I Cannot Remotely Administer Windows Firewall

Applies To: Windows 7, Windows Server 2008, Windows Server 2008 R2, Windows Vista

If you cannot remotely administer a computer that has Windows Firewall enabled, verify that all the rules in the predefined Windows Firewall Remote Management group that apply to the active profile on the computer you want to manage are enabled. In the Windows Firewall with Advanced Security snap-in, click Inbound Rules in the tree and scroll to the rules associated with the group Remote Administration. Verify that these rules are enabled. For each rule that is not enabled, select the rule and click Enable Rule in the Actions Pane. In addition, verify that the IPsec Policy Agent service is enabled. This service is required to remotely manage the Windows Firewall.

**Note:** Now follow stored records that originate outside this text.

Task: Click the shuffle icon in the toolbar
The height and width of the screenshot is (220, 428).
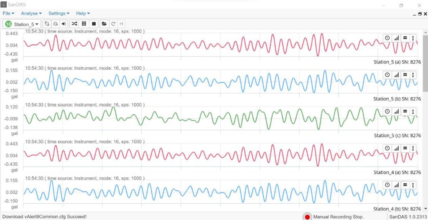Action: (74, 24)
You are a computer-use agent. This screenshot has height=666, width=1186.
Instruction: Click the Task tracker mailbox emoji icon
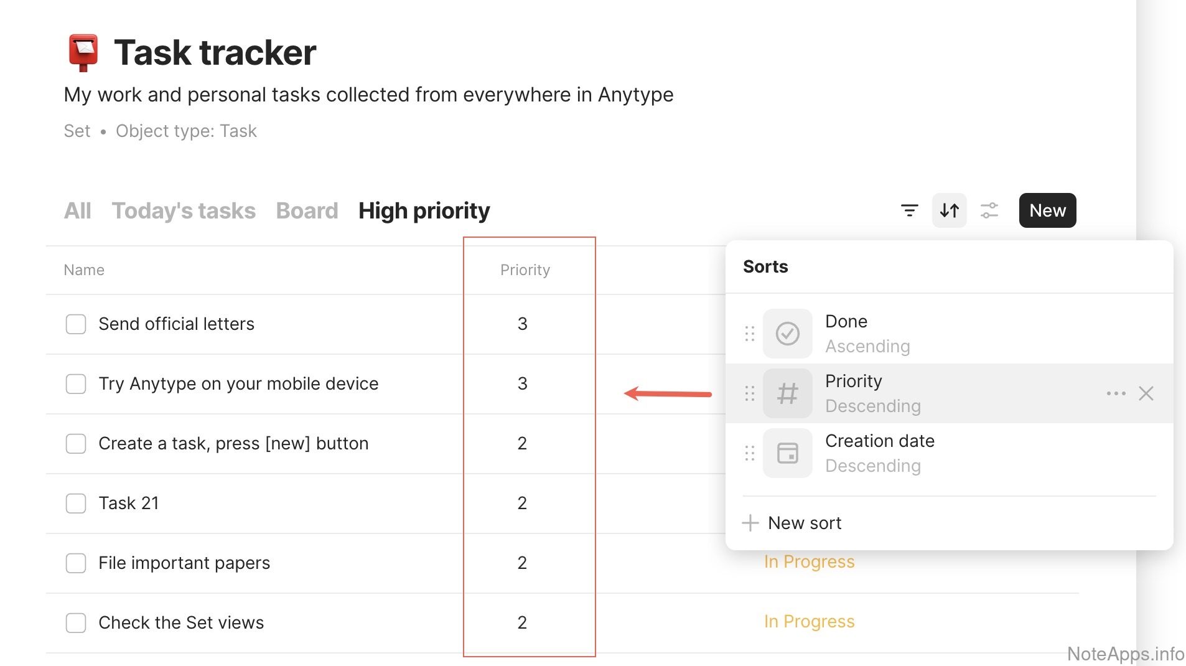(83, 52)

To verify that IPsec Policy Agent is started

  1. Click Start and click Control Panel.

  2. Click System and Maintenance and click Administrative Tools.

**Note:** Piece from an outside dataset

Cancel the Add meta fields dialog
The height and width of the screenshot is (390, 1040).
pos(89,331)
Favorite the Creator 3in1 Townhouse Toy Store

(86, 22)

  3. Double-click Services.

  4. If the User Account Control dialog box appears, confirm that the action it displays is what you want, and then click Continue.

  5. Locate IPsec Policy Agent in the list of services and verify in the Status column that the service is started.

  6. If the IPsec Policy Agent is not started, right click IPsec Policy Agent and click Start. Alternatively, you can start the IPsec Policy Agent at the command prompt by typing net start policy agent.


The IPsec Policy Agent service is enabled by default. Unless you have stopped this service, it should be running.